Gene expression raw count by RNA sequence

Two maize inbred lines with contrasting salt tolerance were used in the present study, of which L2010-3 is a salt-tolerant line and BML1234 is a salt-sensitive line. The seeds from the two lines were surface-sterilized in 10% (v/v) H2O2 for 15 min, rinsed with distilled water and then germinated on filter paper saturated with distilled water. Uniform seedlings with two leaves were transplanted into aerated 1 × Hoagland’s nutrient solution + Na150 for salt stress . The seedlings were then cultured in a growth room with a relative humidity of 70% (14/10 h, day/night) at 26℃. At 0 h (control), 6 h (T-6), 18 h (T-18), and 36 h (T-36) under salt treatment, the mixed roots from three seedlings of each line were individually collected as the samples for transcriptome sequencing, with two biological replicates.According to the manufacturer’s instructions, total RNA of each sample was isolated using the HiPure Plant RNA Maxi Kit purchased from Magen company (http://www.magentec.com.cn).
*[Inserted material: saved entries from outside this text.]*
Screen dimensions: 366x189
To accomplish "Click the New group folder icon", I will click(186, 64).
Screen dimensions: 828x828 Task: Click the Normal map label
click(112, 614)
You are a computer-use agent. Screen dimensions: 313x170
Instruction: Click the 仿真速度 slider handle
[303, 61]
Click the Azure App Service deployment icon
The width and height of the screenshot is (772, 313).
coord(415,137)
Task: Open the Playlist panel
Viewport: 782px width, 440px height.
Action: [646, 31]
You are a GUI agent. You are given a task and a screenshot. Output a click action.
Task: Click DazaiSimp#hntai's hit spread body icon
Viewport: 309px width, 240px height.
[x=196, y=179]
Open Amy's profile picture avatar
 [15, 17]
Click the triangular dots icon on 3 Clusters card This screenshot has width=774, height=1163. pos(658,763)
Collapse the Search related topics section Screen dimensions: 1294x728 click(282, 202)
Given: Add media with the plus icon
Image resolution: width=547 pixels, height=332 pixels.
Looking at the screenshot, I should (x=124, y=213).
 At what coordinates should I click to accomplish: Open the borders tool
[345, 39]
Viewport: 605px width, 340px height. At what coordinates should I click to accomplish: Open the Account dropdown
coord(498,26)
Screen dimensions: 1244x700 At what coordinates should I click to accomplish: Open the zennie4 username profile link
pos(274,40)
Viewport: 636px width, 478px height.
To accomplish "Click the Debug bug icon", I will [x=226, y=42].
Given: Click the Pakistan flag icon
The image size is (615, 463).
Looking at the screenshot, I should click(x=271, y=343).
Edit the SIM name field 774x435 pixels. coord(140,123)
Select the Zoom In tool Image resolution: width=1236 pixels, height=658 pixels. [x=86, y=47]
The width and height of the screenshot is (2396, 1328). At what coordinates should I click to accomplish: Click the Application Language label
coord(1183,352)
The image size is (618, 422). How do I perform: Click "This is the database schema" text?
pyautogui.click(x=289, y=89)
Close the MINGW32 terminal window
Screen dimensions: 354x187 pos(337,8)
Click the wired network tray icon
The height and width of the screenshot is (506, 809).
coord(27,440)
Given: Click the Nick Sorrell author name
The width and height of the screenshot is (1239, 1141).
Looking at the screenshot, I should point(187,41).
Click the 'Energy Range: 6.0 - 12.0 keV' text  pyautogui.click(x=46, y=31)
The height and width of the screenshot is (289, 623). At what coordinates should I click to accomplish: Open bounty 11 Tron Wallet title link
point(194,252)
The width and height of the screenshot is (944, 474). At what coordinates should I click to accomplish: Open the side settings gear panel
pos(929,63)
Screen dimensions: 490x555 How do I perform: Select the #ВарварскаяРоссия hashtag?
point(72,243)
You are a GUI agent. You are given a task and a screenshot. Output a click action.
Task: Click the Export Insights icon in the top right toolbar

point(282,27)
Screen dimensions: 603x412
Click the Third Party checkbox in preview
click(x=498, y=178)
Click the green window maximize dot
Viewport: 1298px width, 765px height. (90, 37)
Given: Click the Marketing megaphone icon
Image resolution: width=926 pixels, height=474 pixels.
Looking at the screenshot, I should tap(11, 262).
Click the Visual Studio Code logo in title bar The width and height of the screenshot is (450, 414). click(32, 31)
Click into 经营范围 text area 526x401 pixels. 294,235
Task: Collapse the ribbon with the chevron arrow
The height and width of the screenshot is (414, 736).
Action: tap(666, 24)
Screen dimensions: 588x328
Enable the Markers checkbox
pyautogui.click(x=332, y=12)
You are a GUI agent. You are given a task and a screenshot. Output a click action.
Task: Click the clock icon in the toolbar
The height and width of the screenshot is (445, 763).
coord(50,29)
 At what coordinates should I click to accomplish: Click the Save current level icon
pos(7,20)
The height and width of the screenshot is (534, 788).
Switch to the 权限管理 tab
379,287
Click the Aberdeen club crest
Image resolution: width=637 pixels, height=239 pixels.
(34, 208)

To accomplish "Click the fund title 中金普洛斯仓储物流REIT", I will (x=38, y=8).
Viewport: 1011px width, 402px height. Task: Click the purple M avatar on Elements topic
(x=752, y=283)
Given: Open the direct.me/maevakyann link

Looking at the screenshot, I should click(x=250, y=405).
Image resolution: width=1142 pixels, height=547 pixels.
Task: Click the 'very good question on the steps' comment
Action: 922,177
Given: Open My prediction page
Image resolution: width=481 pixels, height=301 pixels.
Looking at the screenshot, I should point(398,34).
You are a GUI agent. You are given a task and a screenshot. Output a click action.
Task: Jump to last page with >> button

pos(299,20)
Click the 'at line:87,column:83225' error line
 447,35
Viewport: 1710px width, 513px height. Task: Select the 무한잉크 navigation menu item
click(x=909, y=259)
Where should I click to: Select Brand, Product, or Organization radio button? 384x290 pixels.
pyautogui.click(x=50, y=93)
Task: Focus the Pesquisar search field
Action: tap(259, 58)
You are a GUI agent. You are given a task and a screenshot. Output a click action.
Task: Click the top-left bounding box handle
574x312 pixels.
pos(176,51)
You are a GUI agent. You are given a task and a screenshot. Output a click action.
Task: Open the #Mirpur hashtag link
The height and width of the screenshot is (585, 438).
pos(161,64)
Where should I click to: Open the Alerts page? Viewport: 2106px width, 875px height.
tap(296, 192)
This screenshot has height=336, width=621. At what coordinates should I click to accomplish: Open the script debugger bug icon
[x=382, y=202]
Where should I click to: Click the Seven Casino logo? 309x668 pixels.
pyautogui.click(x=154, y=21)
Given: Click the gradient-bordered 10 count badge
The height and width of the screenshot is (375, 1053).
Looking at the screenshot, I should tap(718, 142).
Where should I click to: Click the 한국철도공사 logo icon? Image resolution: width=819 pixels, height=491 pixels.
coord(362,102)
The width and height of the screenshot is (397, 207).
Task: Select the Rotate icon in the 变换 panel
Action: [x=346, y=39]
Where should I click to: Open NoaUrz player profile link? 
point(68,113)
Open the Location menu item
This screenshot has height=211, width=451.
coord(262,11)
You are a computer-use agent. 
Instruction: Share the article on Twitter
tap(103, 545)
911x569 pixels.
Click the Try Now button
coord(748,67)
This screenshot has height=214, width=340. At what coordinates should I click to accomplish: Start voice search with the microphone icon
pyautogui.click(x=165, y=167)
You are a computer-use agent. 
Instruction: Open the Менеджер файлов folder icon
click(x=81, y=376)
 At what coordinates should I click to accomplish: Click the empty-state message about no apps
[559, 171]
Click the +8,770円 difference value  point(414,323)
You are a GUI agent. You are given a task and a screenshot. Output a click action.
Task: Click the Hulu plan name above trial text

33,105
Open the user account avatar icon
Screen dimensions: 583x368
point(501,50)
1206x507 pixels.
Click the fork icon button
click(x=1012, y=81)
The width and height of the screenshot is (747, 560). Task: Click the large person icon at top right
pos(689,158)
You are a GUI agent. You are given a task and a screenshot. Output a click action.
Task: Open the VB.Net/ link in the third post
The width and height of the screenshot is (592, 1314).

RNA library construction and transcriptome sequencing were performed by the Illumina sequencing platform.Raw sequencing reads were filtered to remove low-quality reads, adaptor-polluted reads, and reads containing Poly-N, which generated clean reads by fastp (Chen et al. 2018). The clean reads were subsequently mapped to the maize reference genome (ZmB73 RefGen_V4) (http://www.gramene.org) via Hisat2. Gene expression levels were determined by Htseq software and were normalized to transcripts per million (TPM) by consumer script.